> _PROBLEM DETAILS_:
Please reproduce, exactly and with nothing added, the line containing "Click the Payment method label" and every line after it to the end of the records.

> _PROVIDED RECORDS_:
===============

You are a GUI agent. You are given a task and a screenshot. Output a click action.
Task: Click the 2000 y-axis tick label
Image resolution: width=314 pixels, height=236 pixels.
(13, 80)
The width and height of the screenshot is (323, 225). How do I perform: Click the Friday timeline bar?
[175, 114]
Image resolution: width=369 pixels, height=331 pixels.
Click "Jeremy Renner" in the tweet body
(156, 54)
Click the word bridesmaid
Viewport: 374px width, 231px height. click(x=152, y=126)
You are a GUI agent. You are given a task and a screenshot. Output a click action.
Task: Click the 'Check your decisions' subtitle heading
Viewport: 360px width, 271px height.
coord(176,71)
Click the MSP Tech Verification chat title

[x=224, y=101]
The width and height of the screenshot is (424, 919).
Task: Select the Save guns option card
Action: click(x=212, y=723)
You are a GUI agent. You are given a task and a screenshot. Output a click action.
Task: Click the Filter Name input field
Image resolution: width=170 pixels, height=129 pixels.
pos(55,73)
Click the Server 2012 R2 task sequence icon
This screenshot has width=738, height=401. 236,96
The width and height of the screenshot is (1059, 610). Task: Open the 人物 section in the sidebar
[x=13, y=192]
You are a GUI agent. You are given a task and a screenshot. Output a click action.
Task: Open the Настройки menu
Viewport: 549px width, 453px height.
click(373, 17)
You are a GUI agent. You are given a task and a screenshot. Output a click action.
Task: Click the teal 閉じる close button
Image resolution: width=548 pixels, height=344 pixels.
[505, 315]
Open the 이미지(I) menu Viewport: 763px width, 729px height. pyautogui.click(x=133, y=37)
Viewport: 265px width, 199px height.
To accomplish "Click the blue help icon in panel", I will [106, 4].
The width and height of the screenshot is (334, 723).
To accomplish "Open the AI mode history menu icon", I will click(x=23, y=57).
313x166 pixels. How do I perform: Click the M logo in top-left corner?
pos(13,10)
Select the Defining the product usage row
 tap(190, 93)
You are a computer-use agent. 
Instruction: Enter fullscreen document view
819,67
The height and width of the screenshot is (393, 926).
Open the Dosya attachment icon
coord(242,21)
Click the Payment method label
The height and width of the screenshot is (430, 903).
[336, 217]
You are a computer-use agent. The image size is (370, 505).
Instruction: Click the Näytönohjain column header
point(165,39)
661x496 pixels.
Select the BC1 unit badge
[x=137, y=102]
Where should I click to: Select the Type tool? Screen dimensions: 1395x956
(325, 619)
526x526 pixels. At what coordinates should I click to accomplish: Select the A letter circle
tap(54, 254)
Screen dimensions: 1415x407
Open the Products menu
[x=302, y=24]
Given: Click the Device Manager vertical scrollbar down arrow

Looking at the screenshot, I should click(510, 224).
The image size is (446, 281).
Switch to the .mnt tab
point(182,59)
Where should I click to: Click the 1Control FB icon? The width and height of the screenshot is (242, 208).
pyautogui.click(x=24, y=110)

===============

> _RESULT_:
Click the Payment method label
The height and width of the screenshot is (430, 903).
[336, 217]
You are a computer-use agent. The image size is (370, 505).
Instruction: Click the Näytönohjain column header
point(165,39)
661x496 pixels.
Select the BC1 unit badge
[x=137, y=102]
Where should I click to: Select the Type tool? Screen dimensions: 1395x956
(325, 619)
526x526 pixels. At what coordinates should I click to accomplish: Select the A letter circle
tap(54, 254)
Screen dimensions: 1415x407
Open the Products menu
[x=302, y=24]
Given: Click the Device Manager vertical scrollbar down arrow

Looking at the screenshot, I should click(510, 224).
The image size is (446, 281).
Switch to the .mnt tab
point(182,59)
Where should I click to: Click the 1Control FB icon? The width and height of the screenshot is (242, 208).
pyautogui.click(x=24, y=110)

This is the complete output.